Holly
I’m on a mission to celebrate and advocate for our native and wild plants that contribute so highly to nature.
Weeds That Feed is a two-part story.
First, A Pantry for Wildlife, where we take an in-depth look at the insects a plant supports.
Then Grow This Instead, where we compare similar ornamental plants and ask a simple question:
If a plant feeds the ecosystem, does it earn its place?
This week’s Weed That Feeds is holly — Ilex aquifolium.
Maybe not quite a weed — but certainly an overlooked native when it comes to performance.
A Pantry for Wildlife
Making invisible value visible
Holly is an evergreen woodland understory tree that thrives on almost any soil, from chalk to clay. It forms dense shelter for birds and insects and grows naturally in woodlands, hedgerows, and as a standalone tree or shrub.
But why is it so good?
What does holly actually feed?
Butterflies & moths
Holly is the primary larval food plant for just one butterfly — the Holly blue butterfly.
That means it’s the caterpillar’s first choice.
The holly blue suffered a sharp decline — around 80% between 2023 and 2024 — yet since 2010, populations are still up by around 35%. A reminder that trends are complex, and resilience matters.
Holly also feeds the caterpillars of five moth species, including:
The swallow-tailed moth — a beautiful, ghostly nocturnal species
The double-striped pug, whose larvae feed on holly and gorse
The yellow-barred brindle, whose larvae feed on holly and ivy
The dun-bar, known for its cannibalistic tendencies
The privet hawk moth — Britain’s largest hawk moth, with a wingspan of up to 12 cm
Privet is itself a native plant — another reminder of how connected are our own flora and fauna.
Beyond Lepidoptera
Holly supports another 22 insect species, including:
7 beetles
1 fly
11 true bugs (sap-sucking insects)
3 micro-moths
That’s 28 larval and phytophagous insect species, before pollinators are even considered.
Pollinators
Holly supports 19 pollinator species, all bees:
The honey bee
At least two bumblebee species
15 species of solitary bee, many of them mining bees
In total, holly supports 47 insect species — herbivores and pollinators combined.
Quietly. Reliably. Year after year.
Cultural and seasonal value
Beyond ecology, holly is one of Britain’s most culturally important native trees.

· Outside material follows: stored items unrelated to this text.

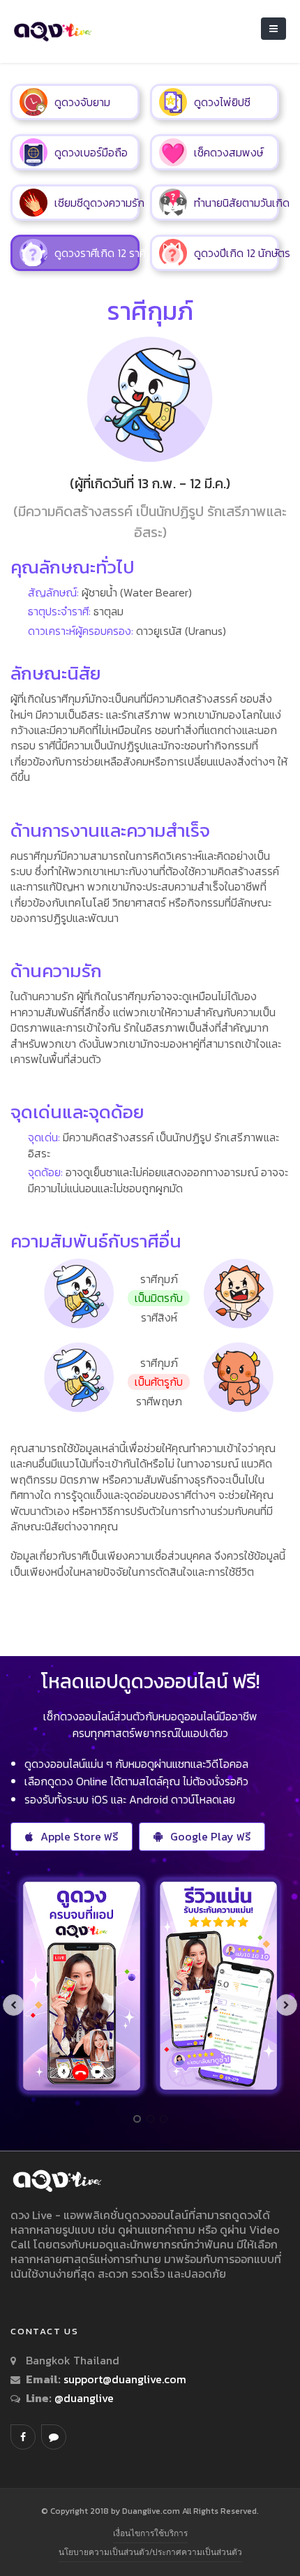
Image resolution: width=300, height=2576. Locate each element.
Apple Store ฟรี (79, 1836)
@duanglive (83, 2398)
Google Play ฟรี (210, 1836)
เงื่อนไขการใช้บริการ (150, 2533)
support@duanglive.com (124, 2379)
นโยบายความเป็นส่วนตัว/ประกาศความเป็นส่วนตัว (150, 2552)
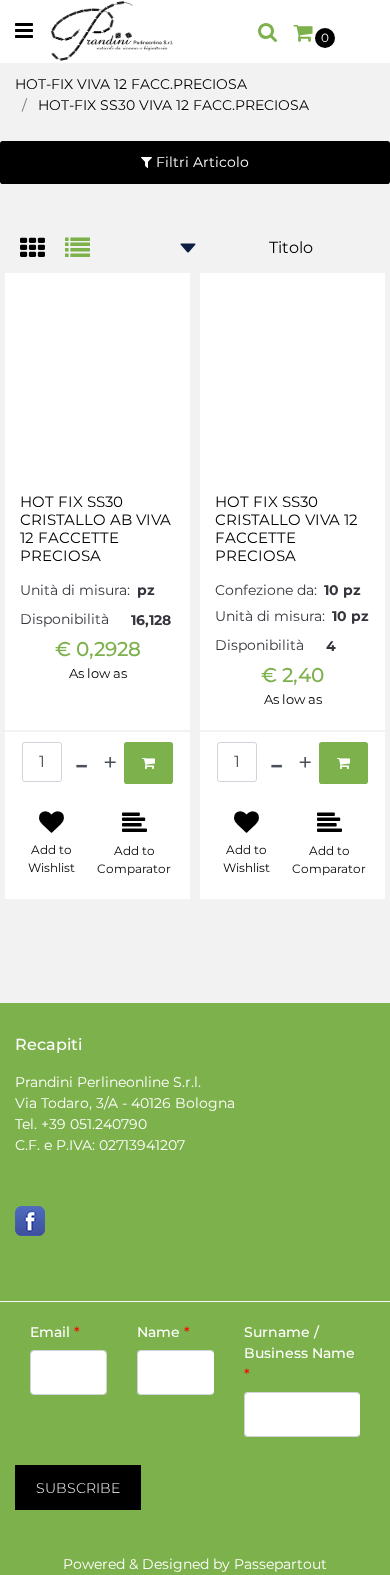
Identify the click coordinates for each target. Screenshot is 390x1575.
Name (163, 1332)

Its evergreen leaves symbolised resilience and protection. In winter, branches were hung outside houses during storms to protect against lightning. Its blood-red berries were thought to ward off evil spirits — perhaps because they glow so vividly when almost everything else has faded.
Holly isn’t just for Christmas.
It feeds insects throughout the year and birds through the winter.
Grow This Instead
Choose plants that wildlife choose
If you only have space for one evergreen with glossy leaves and bright berries, Ilex aquifolium is a remarkably strong choice — and it outperforms most ornamental alternatives.
Holly is:
Evergreen with year-round interest
Adaptable to most soils
A shrub or tree, reaching up to 12 m
Flowering in May–June with small white blooms
Dioecious — male and female plants, with berries forming on females
A vital winter food source for thrushes, blackbirds, and redwings
So what are the usual substitutes — and how do they compare?
Portuguese laurel (Prunus lusitanica)
Similar height (10–12 m) and often planted for structure.
But it supports just two phytophagous (herbivorous) insects, though it is a food plant for the holly blue caterpillar.
Structurally useful — ecologically limited.
Skimmia (Skimmia japonica)
A compact evergreen shrub with red berries on female plants.
Introduced from Japan and China in the late 19th century.
It has only three insect interactions, and birds rarely eat the berries.
Firethorn (Pyracantha coccinea)
Smaller than holly, reaching around 4 m.
Birds do use it, but it supports only three phytophagous insects.
Why holly earns its place
Holly grows almost anywhere.
It can be:
A wall shrub
A specimen plant
A hedgerow component
A tree
Even a living security barrier
All while feeding nearly 50 insect species and supporting birds through the hardest months of the year.
That’s performance.
A quieter way forward
I hope this encourages you to look again at the plants we often overlook.
Holly isn’t just a decoration.
It’s infrastructure.
It’s shelter.
It’s food.
And if we want gardens, landscapes, and rewilded spaces that truly function, we need to choose plants that wildlife choose.